Partie de Hémon - Chapitre 14

32 2 2
                                        

[TW suicide]


Il est l'heure. Je quitte ma chambre sur la pointe des pieds. Je porte une longue chemise de nuit. Je descends les escaliers en silence. En arrivant dans la cuisine, je vois que Hémon m'y attend. Je suis plus spectrale que lui. Il s'est préparé un café qu'il sirote pensivement en contemplant son reflet sur le noir du jardin. En m'entendant il se détourne avec un sourire. Il lève sa tasse en ma direction comme s'il me portait un toast.

« Antigone. Quelle belle soirée, n'est-ce pas ? »

Mes yeux roulent dans leurs orbites. Je tiens contre ma taille une boîte en fer et dans ma main une lampe torche, ainsi qu'une pelle que je suis allée chercher dans le garage. Hémon ouvre la porte menant au jardin et s'écarte avec une galanterie surfaite, m'invitant à sortir.

« Tu m'accompagnes ? » m'enquis-je plus agacée qu'étonnée alors qu'il me suit.

Il ne prend pas la peine de me répondre. Il effleure mon dos alors que nous nous enfonçons dans l'obscurité. J'avance à tâtons jusqu'aux rosiers, et allume la lampe torche une fois la pelle posée à leurs pieds. Je promène le faisceau âcre sur les feuilles lisses et les épines d'un rouge mat. J'inspire profondément.

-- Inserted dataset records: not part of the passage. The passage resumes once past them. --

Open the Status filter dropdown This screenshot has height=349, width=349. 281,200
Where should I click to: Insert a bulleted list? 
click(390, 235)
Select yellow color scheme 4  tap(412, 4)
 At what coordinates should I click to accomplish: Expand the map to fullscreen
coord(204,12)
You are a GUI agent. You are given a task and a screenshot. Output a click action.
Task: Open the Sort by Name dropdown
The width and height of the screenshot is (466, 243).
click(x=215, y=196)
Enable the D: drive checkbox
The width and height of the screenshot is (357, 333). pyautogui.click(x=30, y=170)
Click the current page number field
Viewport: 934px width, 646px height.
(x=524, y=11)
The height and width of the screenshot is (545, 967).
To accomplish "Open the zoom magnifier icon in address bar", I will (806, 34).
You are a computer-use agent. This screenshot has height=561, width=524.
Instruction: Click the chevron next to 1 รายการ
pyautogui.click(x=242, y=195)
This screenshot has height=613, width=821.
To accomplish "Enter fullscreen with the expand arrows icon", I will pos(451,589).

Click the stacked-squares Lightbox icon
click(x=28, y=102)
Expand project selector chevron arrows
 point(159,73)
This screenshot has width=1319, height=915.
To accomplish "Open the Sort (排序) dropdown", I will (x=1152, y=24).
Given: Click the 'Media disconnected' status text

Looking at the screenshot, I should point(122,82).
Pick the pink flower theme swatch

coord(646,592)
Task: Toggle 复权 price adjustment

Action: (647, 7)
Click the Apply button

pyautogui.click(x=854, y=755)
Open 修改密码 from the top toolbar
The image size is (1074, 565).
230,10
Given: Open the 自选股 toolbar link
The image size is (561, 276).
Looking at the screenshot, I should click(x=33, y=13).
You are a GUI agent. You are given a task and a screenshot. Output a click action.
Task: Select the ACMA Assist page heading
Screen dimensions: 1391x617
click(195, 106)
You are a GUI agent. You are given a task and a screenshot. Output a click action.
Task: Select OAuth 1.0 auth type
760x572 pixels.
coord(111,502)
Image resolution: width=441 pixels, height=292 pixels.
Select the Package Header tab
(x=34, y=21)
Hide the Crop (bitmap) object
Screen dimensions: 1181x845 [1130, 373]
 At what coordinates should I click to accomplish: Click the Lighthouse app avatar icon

« Tu vas l'enterrer dès maintenant ? » me demande Hémon.

Je fais non de la tête.

« J'ai besoin d'écrire encore. »

Je m'enfonce entre les rosiers. Ma chemise de nuit se prend dans les tiges, je la dégage en la tirant sèchement. Je me dresse au centre du massif. Hémon m'observe. Sa silhouette se découpe à contre-jour sur la fenêtre de la cuisine restée allumée, mais ses yeux luisent. Il sourit paisiblement dans ma dernière nuit. Il me propose son aide et je la refuse. J'enfonce la pelle dans la terre meuble et c'est avec facilité que je creuse un trou profond de quelques dizaines de centimètres. Ça ne me prend que quelques minutes. Parfois je lève la tête vers les étoiles. Je me rappelle que j'ai toute la nuit pour les admirer puis j'ai les larmes aux yeux en pensant que toute la nuit, ça n'est pas suffisant pour les voir toutes et toutes les trouver belles. Il est tard.


Je devrais sortir des rosiers cependant de l'autre côté m'attend Hémon. Ils restent l'unique rempart entre lui et moi. Je balade le faisceau de lumière sur les quelques bourgeons qui grossissent sur les tiges. C'est d'une anormalité poétique. Le mois de mars a été si doux qu'on se serait cru en mai. Les rosiers renaissent avec lenteur et je ne verrai pas leurs fleurs. Je tournoie aussi vite qu'elles éclosent et la lumière habille les feuilles d'un éclat puissant. Je m'efforce de ne pas regarder Hémon, mais je ne peux m'empêcher d'être méfiante et de le surveiller. Il danse autour du massif au son des bruissements nocturnes. Il est tard.


Je crois que ma mère trouvera facilement mon journal. Je lui dirai que je suis enterrée sous les roses. Si elle ne comprend pas immédiatement, il lui suffira de voir les rosiers pour deviner. Je veux simplement montrer que j'aime Claire. La véritable Antigone reposera au milieu des roses. J'embaumerai le meilleur parfum. Ça me plaît que les racines s'enroulent autour de la boîte et que dans le frémissement des pétales soit chacune de mes pensées. Que toutes les roses disent à quel point je suis amoureuse quand elles écloront. Je ne les verrais pas naître, ces fleurs embryonnaires, mais j'en accoucherai.


Il est tard. Hémon cesse de danser. Il saisit mon journal et commence à le lire pour me forcer à sortir du massif. Aussitôt mon cocon quitté il repose le carnet. Son comportement puéril m'insupporte. La froideur de la nuit apaise mes bras égratignés. Je ramasse mon journal et m'assois dans l'herbe noire et humide.